Abstract from Winner “David Whitby Best Review Paper” Award, 2015
DP Ferguson11 and CJ Trewern2
Infracorr Consulting1, Melbourne, Australia & Jacobs2, Melbourne, Australia

With long term durability, low maintenance and long design life as the standard requirements for high-value marine infrastructure projects, designers are increasingly looking for innovative ways to meet these engineering and economic challenges. One particular example is sheet pile walls, for which replacement during a structure’s life is often either impossible or not practicable. 

Sheet pile walls are often subject to aggressive environments. Exposed to a combination of submerged, tidal, atmospheric and buried environments, they can also be subject to impact and abrasion during service. The traditional approach to steel sheet pile wall durability has been through the use of secondary corrosion protection measures such as protective coatings, cathodic protection systems or corrosion loss allowances. While generally effective in the submerged zone, neither of the first two options are very effective above water especially in the long term. Furthermore these systems can require extensive ongoing monitoring and maintenance. 

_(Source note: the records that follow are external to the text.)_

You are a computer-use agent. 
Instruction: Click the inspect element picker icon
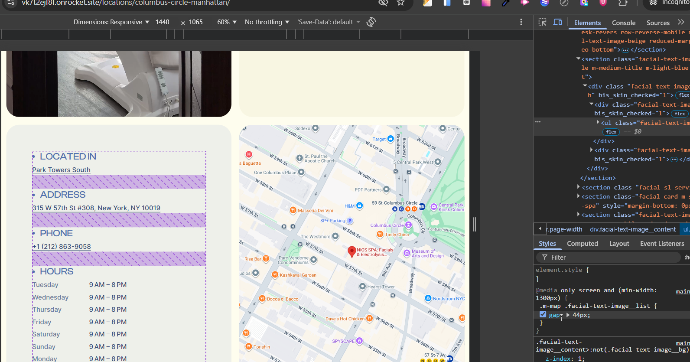(x=542, y=22)
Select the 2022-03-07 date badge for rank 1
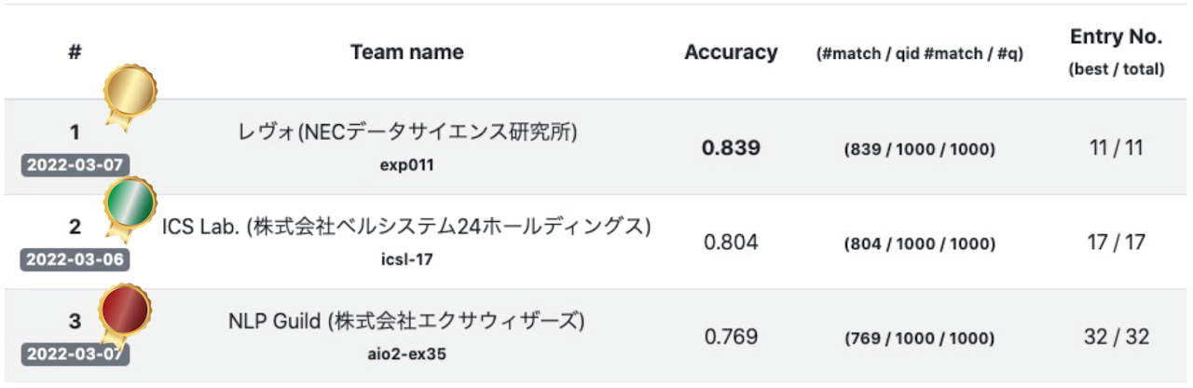The height and width of the screenshot is (388, 1193). point(75,166)
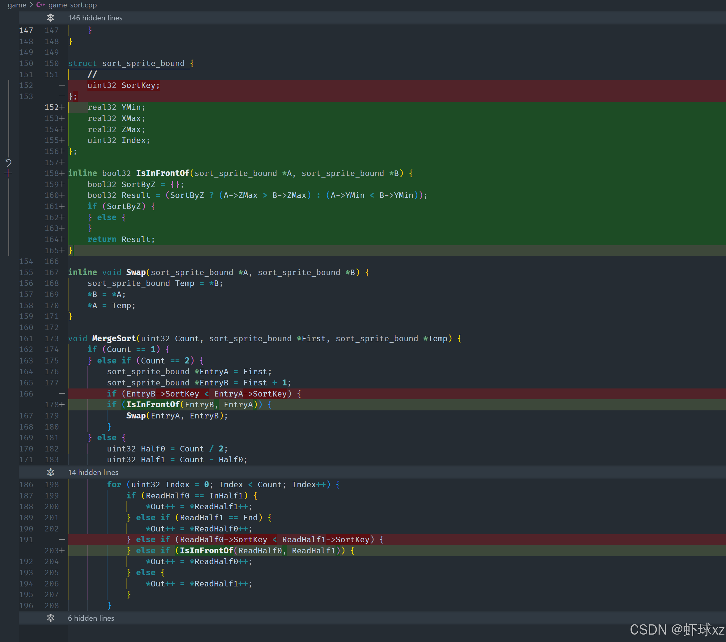Click unfold icon beside 14 hidden lines
This screenshot has width=726, height=642.
click(50, 472)
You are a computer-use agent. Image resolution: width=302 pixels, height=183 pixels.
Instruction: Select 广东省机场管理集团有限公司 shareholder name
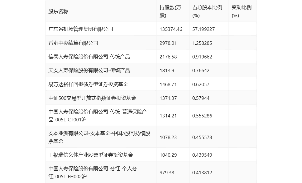tap(81, 29)
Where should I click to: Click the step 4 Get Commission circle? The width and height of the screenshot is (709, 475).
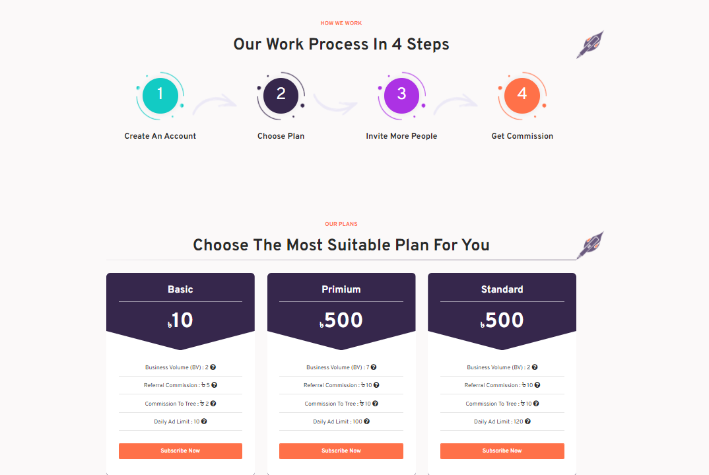tap(522, 95)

This paper identifies and reviews a number of alternative non-metallic sheet pile materials and products which are available in the market. While the durability and structural design risks associated with traditional metallic sheet piles are well known and a standardised design approach exists, these unfamiliar materials come with their own risks and limitations. The authors identify and discuss design challenges including potential durability risks to be considered when designing with these specific material types, as well as the impact of different material properties (both long and short term) on structural design.